I had a dream last night in which a hummingbird came an perched on my shoulder. I've been thinking about hummingbirds a lot lately. One of the things I have been most sad about in leaving the Palace of Fine Arts for Pier 15 with the Exploratorium is abandoning the amazing birdlife that proliferates in the Palace lagoon - blue herons, egrets, swans, and, yes, a wonderful hummingbird I used to see almost every morning in the bushes. There is something so fantastical about the hummingbird, this tiny ball of green iridescent fluff vibrating madly though the air, a quickness and brilliance and impossibility. My old commute took me on a winding path through an elaborately landscaped garden, past a deep green duckpond, and under the arches of a truly beautiful dome of golden stone; my new commute is a straight shot through the glassy heart of San Francisco's financial district, a grim gray walk full of busy people in expensive shoes bowed under the gaze of reflective, glossy monoliths. So you can imagine my absolute delight when I discovered, my second day navigating the sour concrete shadows, that the financial district has hummingbirds as well. There's a little parklet I pass by, a bump of green and hunched trees, and almost every morning I have been astonished to see another hummingbird buzzing and darting at the edges for all the world as if it didn't know it was surrounded by skyscrapers, those largest and grandest blandishments of human indifference to natural world. (There's also a murmuration of starlings nesting there, as I discovered on my way back: a raucous cacophony of cawing birds fighting and swirling in the trees. They are loud enough to cut through every city noise. They are wonderful.)

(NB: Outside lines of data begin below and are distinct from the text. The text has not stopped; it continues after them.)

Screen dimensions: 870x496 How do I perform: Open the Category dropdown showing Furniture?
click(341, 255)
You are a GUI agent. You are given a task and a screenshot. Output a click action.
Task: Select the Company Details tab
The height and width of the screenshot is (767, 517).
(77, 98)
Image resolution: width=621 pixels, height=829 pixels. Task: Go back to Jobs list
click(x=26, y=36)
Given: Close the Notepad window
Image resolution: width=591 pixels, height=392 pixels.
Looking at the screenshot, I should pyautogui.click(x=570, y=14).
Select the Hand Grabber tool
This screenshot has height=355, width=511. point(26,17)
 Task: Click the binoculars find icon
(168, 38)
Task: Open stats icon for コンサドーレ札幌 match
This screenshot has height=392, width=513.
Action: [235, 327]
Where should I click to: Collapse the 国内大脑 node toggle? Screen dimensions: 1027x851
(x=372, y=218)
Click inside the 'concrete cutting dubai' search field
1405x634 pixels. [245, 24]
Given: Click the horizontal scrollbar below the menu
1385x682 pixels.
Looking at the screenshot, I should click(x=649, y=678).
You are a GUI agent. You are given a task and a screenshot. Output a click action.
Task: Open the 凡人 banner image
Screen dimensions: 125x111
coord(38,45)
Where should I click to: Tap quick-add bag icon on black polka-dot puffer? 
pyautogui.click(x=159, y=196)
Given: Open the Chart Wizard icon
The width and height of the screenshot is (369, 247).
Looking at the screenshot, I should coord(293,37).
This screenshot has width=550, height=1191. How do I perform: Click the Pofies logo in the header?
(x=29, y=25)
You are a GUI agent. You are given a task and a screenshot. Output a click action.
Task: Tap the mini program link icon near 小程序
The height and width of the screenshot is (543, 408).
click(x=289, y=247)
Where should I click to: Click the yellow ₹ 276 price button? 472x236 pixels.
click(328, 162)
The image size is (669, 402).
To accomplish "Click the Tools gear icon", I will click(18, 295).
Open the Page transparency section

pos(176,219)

So I woke up this morning with the clear memory of a moment in a dream where a hummingbird, wise and minute and glittering, came to sit weightless on my shoulder under the drift of my hair; it was a guide of some kind, although I can't remember why, or to what. And the memory of this dream startled me, because it was a dream-moment of a kind I have so rarely that I can count every instance I remember on my fingers: a moment of gladness and joy.

It's not about egrets, either, but here's the one
I miss seeing every morning at the Palace of Fine Arts.
Surprise: this post isn't actually about hummingbirds! It's about dreams. Specifically, my dreams, and a very particular peculiarity in my dream-life I have never written about before. Here's the thing: I dream all night, every night; I can't remember ever having a night without dreams. I dream in color, often narratively. I have fabulous landscapes and exciting adventures. Occasionally I fly. I dream about real things and imaginary things and the intersection thereof. I have recurring themes, although I've never had a recurring dream that I'm aware of. All in all, fairly normal, I should think. But there is one thing that is sharply absent from my dreamlife, so absent that the few and fragmentary times it has appeared have been extraordinary and noteworthy experiences for me. I'm talking, of course, about joy.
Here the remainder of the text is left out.